I'm coming from a C# background and trying to learn a little C . I came across the following lines:

int x[3] = { 1, 2, 3 };
int*&& y = x;
int* z = y;

I know what pointers and arrays are and have some small understanding on lvalue and rvalue references. However I can't wrap my head around what int*&& y = x; actually does. It would read like it creates a pointer to an rvalue reference, is this correct? What would be the use case of something like that, e.g. what is going on in memory if we execute this?

CodePudding user response:

int*&& y = x; declares y to be a rvalue reference to pointer to int and initializes it with x. (Note that pointer to reference types (e.g. int&&*) do not exist in C .)

Now the issue is that x is an array of int, not a pointer to int. So the reference can't bind directly to x. The types are not reference-compatible.

In such a situation (if the reference is either a rvalue reference or a const lvalue reference) an (unnamed) temporary object of the referenced type is created and the reference binds to that object instead. In this case an int* object is created and initialized with x, which by array-to-pointer decay means that the int* temporary object will be initialized to point to the first element of the array x.

Temporary objects normally live only until the end of the (full-)expression in which they are created, but in this case, because a reference is immediately bound to it, so-called temporary lifetime extension applies and the temporary int* object will live as long as the reference does (i.e. until the end of the reference's scope).

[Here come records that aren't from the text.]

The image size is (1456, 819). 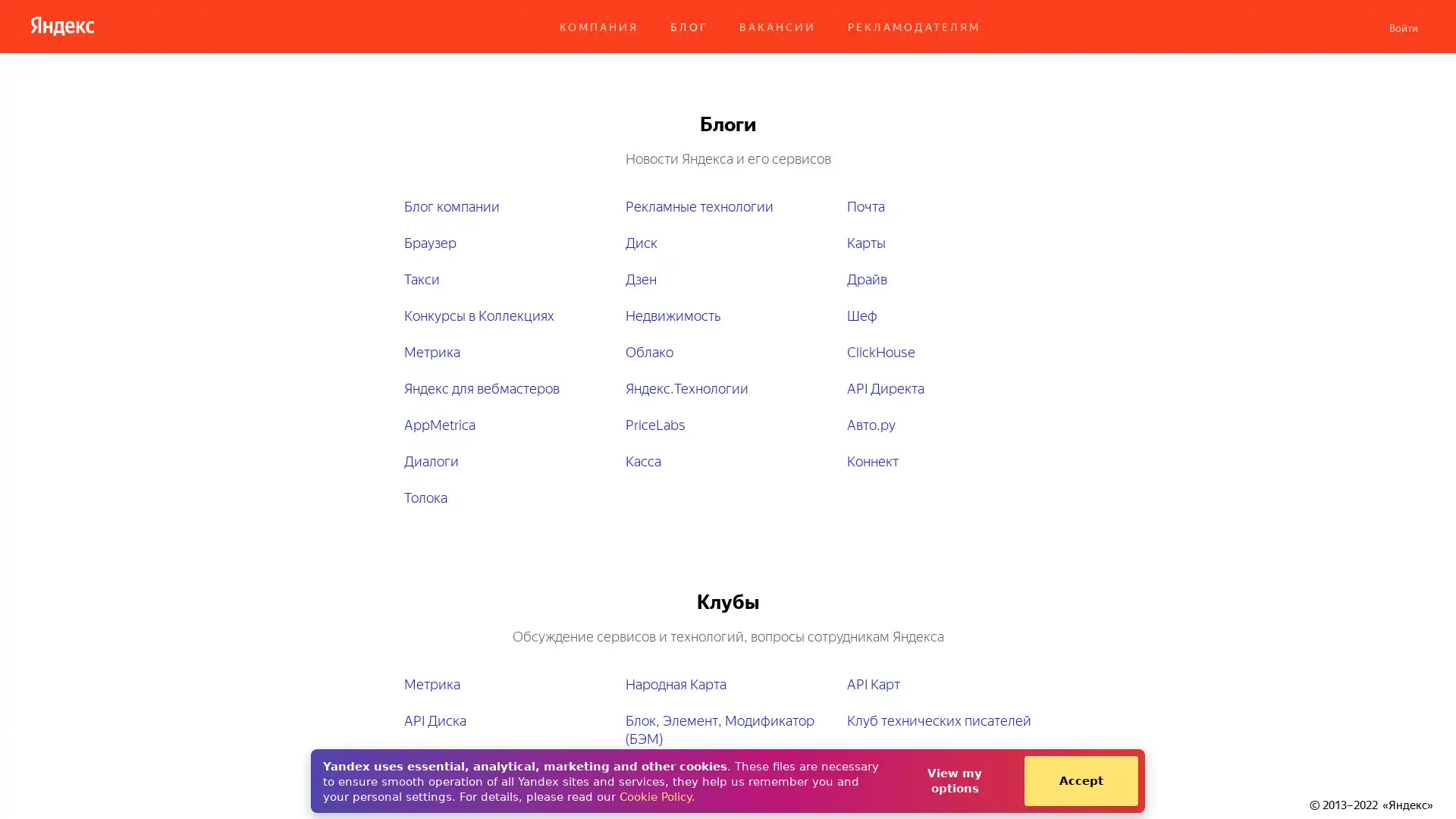 I want to click on Accept, so click(x=1080, y=780).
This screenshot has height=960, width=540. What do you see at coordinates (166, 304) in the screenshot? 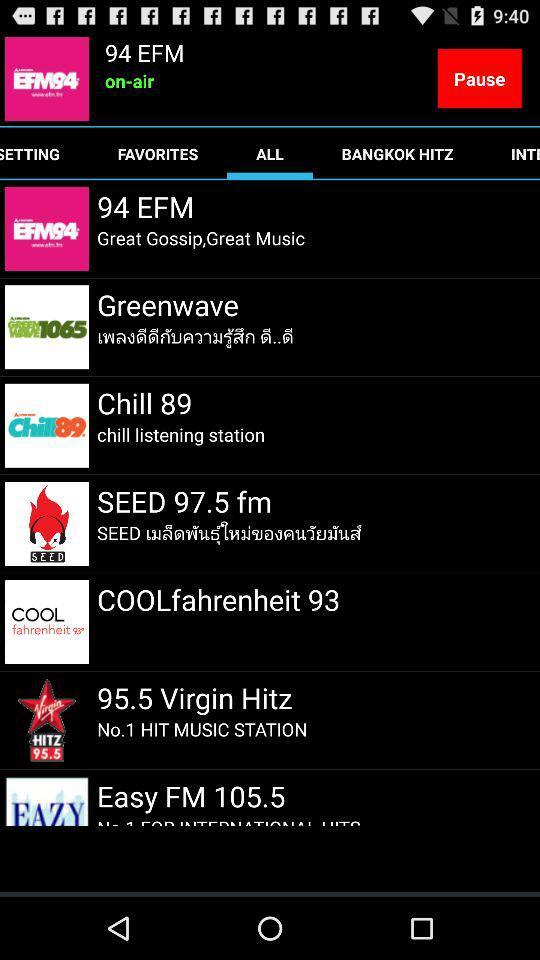
I see `the greenwave item` at bounding box center [166, 304].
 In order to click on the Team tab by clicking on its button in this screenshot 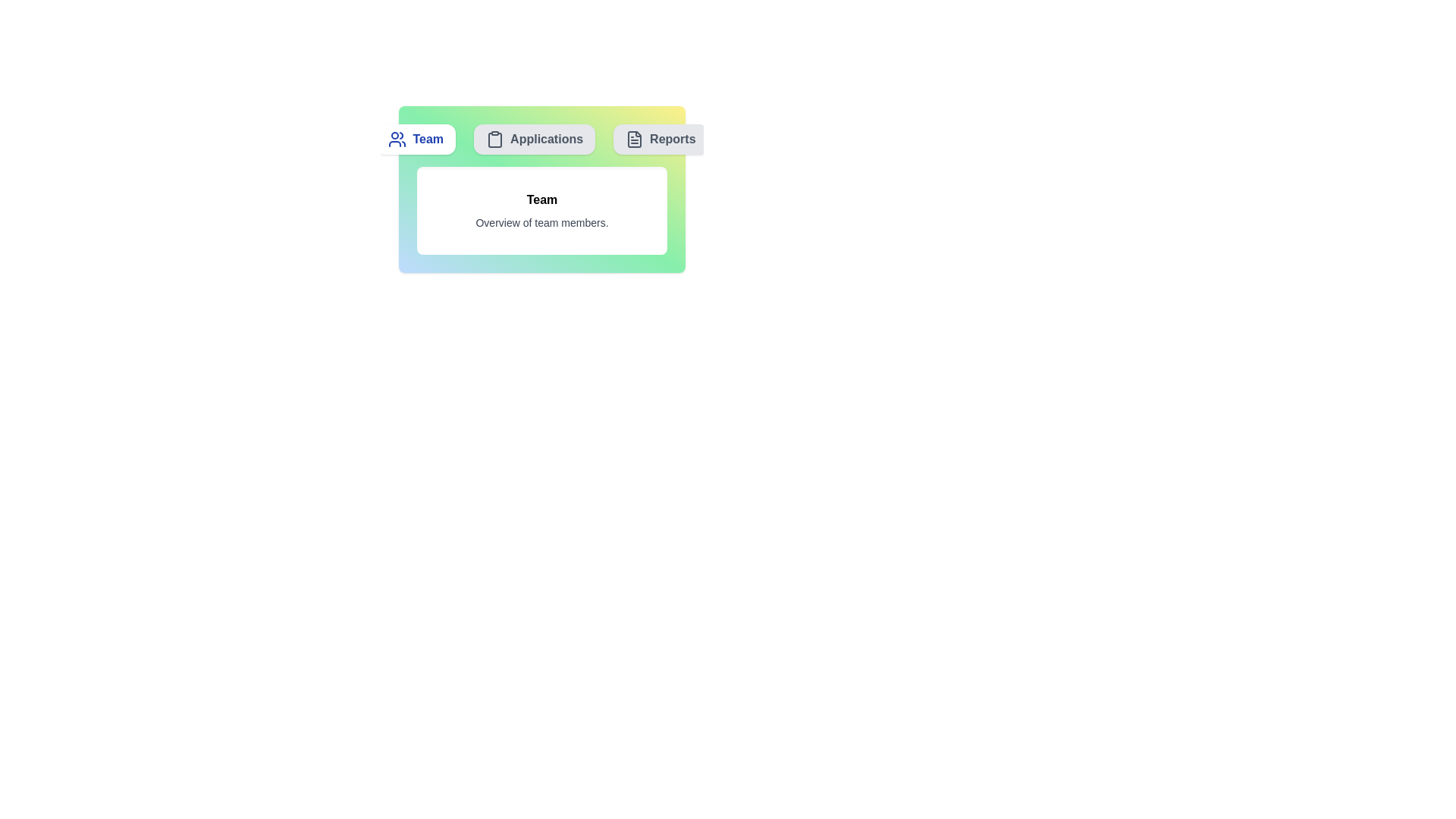, I will do `click(416, 140)`.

In other words it is (mostly) equivalent to

int* /*unnamed*/ = x;
int*&& y = /*unnamed*/;

where the comment /*unnamed*/ is supposed to represent the non-existing name of the temporary object.

When a reference's name is used in an expression (and this is completely independent of whether or not it is a lvalue or rvalue reference), it behaves exactly the same as if the object to which the reference is bound would have been named instead (but with the type of the reference with reference-qualifiers stripped which may e.g. differ by a const).

In other words int* z = y; behaves equivalently to int* z = /*unnamed*/;. So z is intialized from the temporary int* object, which has a pointer value pointing to the first element of the x array. For scalar types like int* initialization is simply copying the value, so z will also be initialized to point to the first element of x.

The whole thing is needlessly convoluted. It is exactly equivalent to int* z = x;. Using rvalue references usually only really makes sense as function parameters and some constructs where type deduction occurs. The important difference between lvalue and rvalue references is that they affect overload resolution differently and that they may be initialized with different value categories. There is also one special case in type deduction where rvalue references behave differently (as so-called forwarding references). Aside from that there is no difference between the different kinds of references.

what is going on in memory if we execute this?

That's mostly an implementation detail that shouldn't matter. You have an array that is stored somewhere depending on where you put these lines in your program. It is likely to be physically present somewhere in memory if the compiler doesn't figure it isn't needed. The reference y, the temporary int* which it points to and the z pointer may or may not actually be physically present in some memory, but the compiler is likely to just reduce all of them directly to the array. In particular, on the language level, references are not object and do not have storage (e.g. they don't have a memory size or location). If the compiler needs some memory to implement them (e.g. as a pointer), then that is purely an implementation detail of the compiler.